__Text section__.
------------------------------------------------
Tidyxl

knitr::opts_chunk$set(
  collapse = TRUE,
  comment = "#>",
  fig.path = "README-"
)

tidyxl

tidyxl imports non-tabular data from Excel files into R. It exposes cell content, position, formatting and comments in a tidy structure for further manipulation, especially by the unpivotr package. It supports the xml-based file formats '.xlsx' and '.xlsm' via the embedded RapidXML C++ library. It does not support the binary file formats '.xlsb' or '.xls'.

It also provides a function xlex() for tokenizing formulas. See the vignette for details. It is useful for detecting 'spreadsheet smells' (poor practice such as embedding constants in formulas, or using deep levels of nesting), and for understanding the dependency structures within spreadsheets.

Mailing list

For bugs and/or issues, create a new issue on GitHub For other questions or comments, please subscribe to the tidyxl-devel mailing list. You must be a member to post messages, but anyone can read the archived discussions.
------------------------------------------------
__Challenges__.
A – Answer these questions from the text on tidyxl:
(i) Which embedded library gives tidyxl its support for the xml-based file formats?
(ii) Which function does tidyxl provide for tokenizing formulas?
(iii) Who can read the archived discussions of the tidyxl-devel mailing list?
B – List every Excel file format extension that the text on tidyxl names.

__Material__.
------------------------------------------------
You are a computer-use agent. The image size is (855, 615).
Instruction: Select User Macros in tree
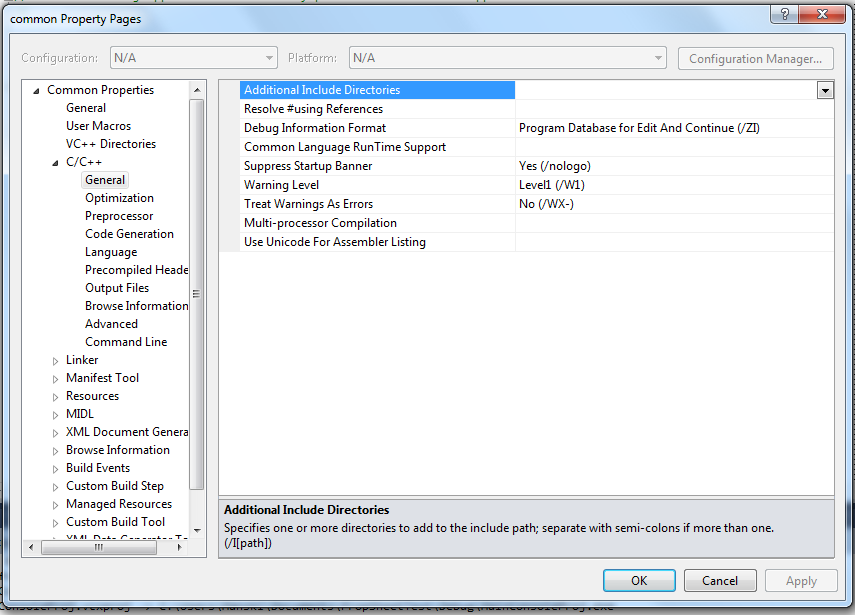(98, 126)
------------------------------------------------
__The solutions__.
A –
(i) It is the RapidXML C++ library.
(ii) It is the function xlex().
(iii) Anyone can read them.

B – The text names '.xlsx', '.xlsm', '.xlsb' and '.xls'.